CONSIDERAÇÕES FINAIS
A Mão e a Luva, considerado um livro menor de Machado de Assis, por não ter rompido com o
convencionalismo romântico faz com que o(a) leitor(a) sinta empatia com Luís Alves, não considerando-o
um vilão, assim como a Estevão, representativo do amor visceral, romântico, à moda de Werther (referência
dentro do livro de Machado), que caracterizava a época. É o que parece concordar o crítico Helio de Seixas
Guimarães:
“(...) é pelos olhos do personagem (Estevão) que o leitor assiste à vitória de Guiomar e Luís Alves, assim
como é o seu sofrimento que apela à simpatia do leitor, ainda que se dê em registro cômico. A comicidade
associada ao personagem tem um objetivo: despertar a identificação do leitor com Estevão para corrigir,
pelo riso, as ideias que o leitor eventualmente compartilhe com o personagem, caracterizado por Machado
como quintessência do romantismo” (grifo nosso, p. 143)
Da mesma forma, o livro supracitado de Machado foi composto para agradar a críticos e a leitores
que não viram o anterior, Ressurreição, com bons olhos:
“As referências, embora negativas e associadas a uma visão de mundo e a um gosto manifestadamente
retrógrados, são apresentadas de modo bastante simpático, fazendo de Estevão o principal foco de
identificação do leitor e quem sabe da própria crítica que, diante de Ressurreição, cobrara de Machado um
romance mais ortodoxo” (idem, p. 143-144)
Podemos ver que, mesmo atrelado ainda aos traços estilísticos da sua época, com José de Alencar,
Manuel Antonio de Almeida, Joaquim Manuel de Almeida, entre outros, Machado se destacava com um
estro particular, diferente dos demais. Isso se dava por não atribuir aos personagens características
marcadamente tropicais (MIGUEL-PEREIRA, p. 62-3), ou seja, ele os universalizava, tanto que em pleno
século XXI continua sendo clássico e atual.

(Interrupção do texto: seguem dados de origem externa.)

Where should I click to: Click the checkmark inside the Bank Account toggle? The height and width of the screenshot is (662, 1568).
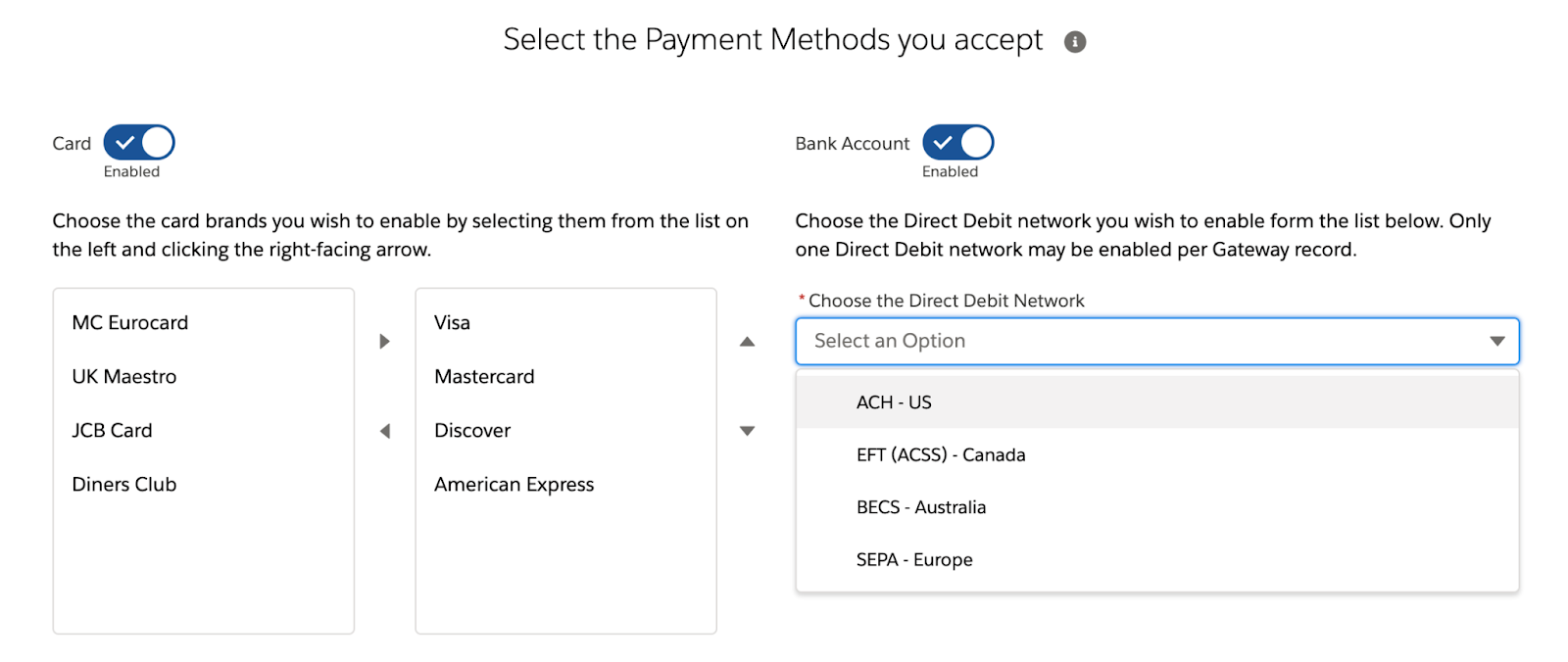click(x=944, y=142)
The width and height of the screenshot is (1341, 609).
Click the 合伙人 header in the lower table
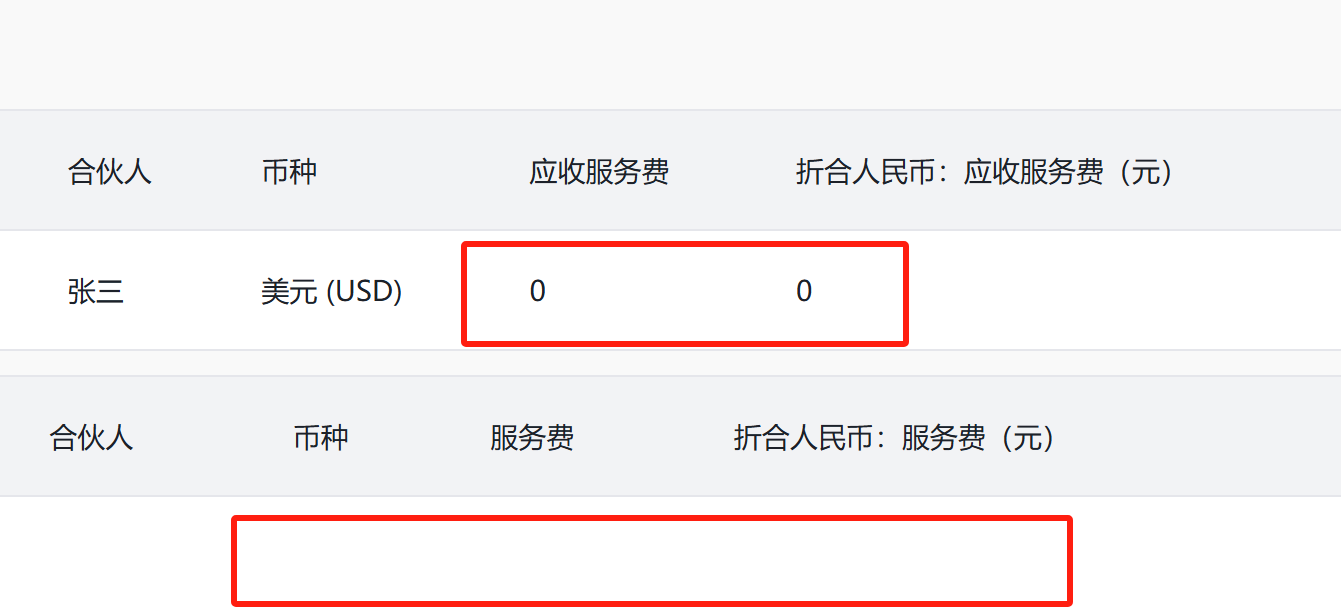click(x=91, y=438)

Em relação à novela A Mão e a Luva, podemos ver que os personagens principais (Guiomar, Estêvão
e Luís Alves) são cidadãos urbanos, de classe média (Estêvão) e classe alta (Luís Alves) e Guiomar, de
origem simples, mas criada pela madrinha baronesa, bacharéis (os homens) e vivem um romance que tanto
poderia se passar no Brasil como no Canadá ou na Inglaterra.

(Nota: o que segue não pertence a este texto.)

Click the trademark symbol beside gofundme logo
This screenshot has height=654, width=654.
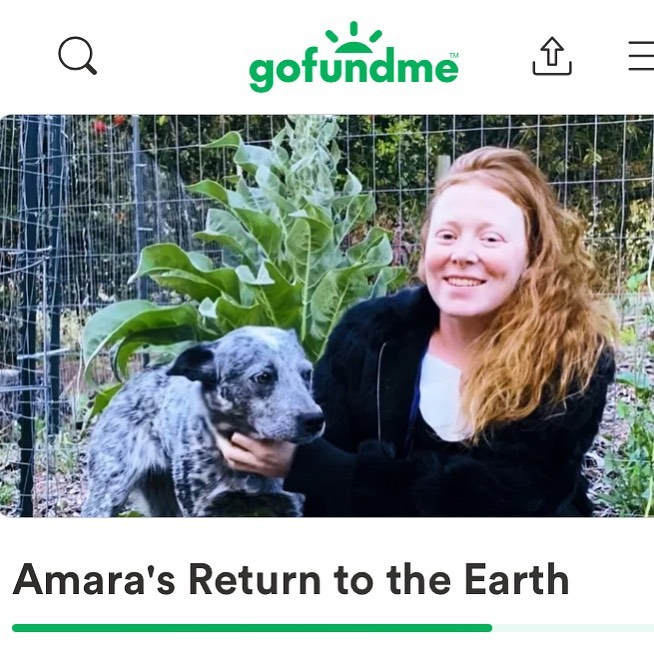pyautogui.click(x=454, y=55)
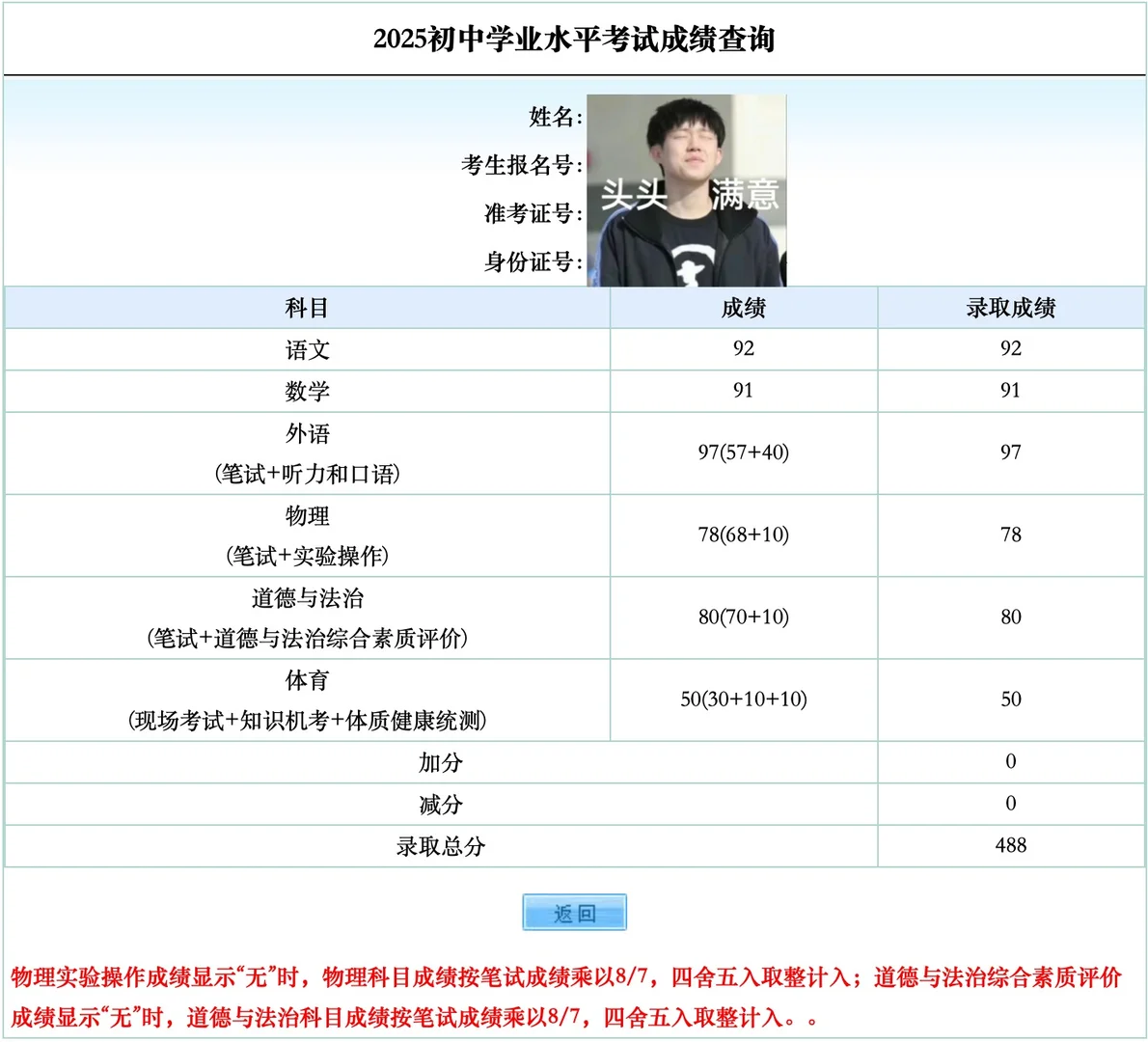Image resolution: width=1148 pixels, height=1042 pixels.
Task: Select the 语文 score 92
Action: point(741,348)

Ao mesmo tempo, Machado não pintou os personagens acima sendo marcadamente protagonistas e
antagonistas, bons e maus, mocinhos e bandidos (Idem, p. 62-3). Guiomar quer um marido forte
emocionalmente, viril e sensível, para isso nega o amor de dois dos seus pretendentes que não atendiam a
esse apelo e opta por Luís Alves; Estêvão é o romântico da vez, adorna-o um amor juvenil por Guiomar,
uma paixão forte, irresistível e da mesma forma de caráter fraco, covarde; e Luís Alves, valoroso, bom
caráter, honesto e também frio, ambicioso, interesseiro e que não respeitou a dor do amigo, vindo a se casar
com Guiomar.
Vê-se, portanto, que as personagens de A Mão e a Luva, assim como de Ressurreição, Helena e Iaiá
Garcia, não são marcadamente heróis, totalmente bons, nem maus. São pessoas que mais se aproximam da
realidade, da gente que povoa o planeta, ao contrário das tendências romantizadas que desejavam o bem
supremo (inocente) contra o mal (vilania, amor não correspondido, etc).

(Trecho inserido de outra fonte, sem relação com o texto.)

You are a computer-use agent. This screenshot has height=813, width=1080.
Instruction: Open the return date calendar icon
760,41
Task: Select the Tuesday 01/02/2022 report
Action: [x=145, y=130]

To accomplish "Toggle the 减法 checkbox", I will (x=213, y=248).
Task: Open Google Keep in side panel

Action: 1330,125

Tais características distinguem Machado de Assis dos escritores românticos tradicionais e também
lançam, ainda que incipientes, os germens que farão ele se tornar um dos maiores escritores brasileiros de
todos os tempos.
O rompimento de Machado, no entanto, com as correntes literárias românticas e o que era
considerado “normal” literariamente na sua época só vai se tornar efetivo com a publicação de Memórias
Póstumas de Brás Cubas, em 1881. Mas aí já é uma outra história.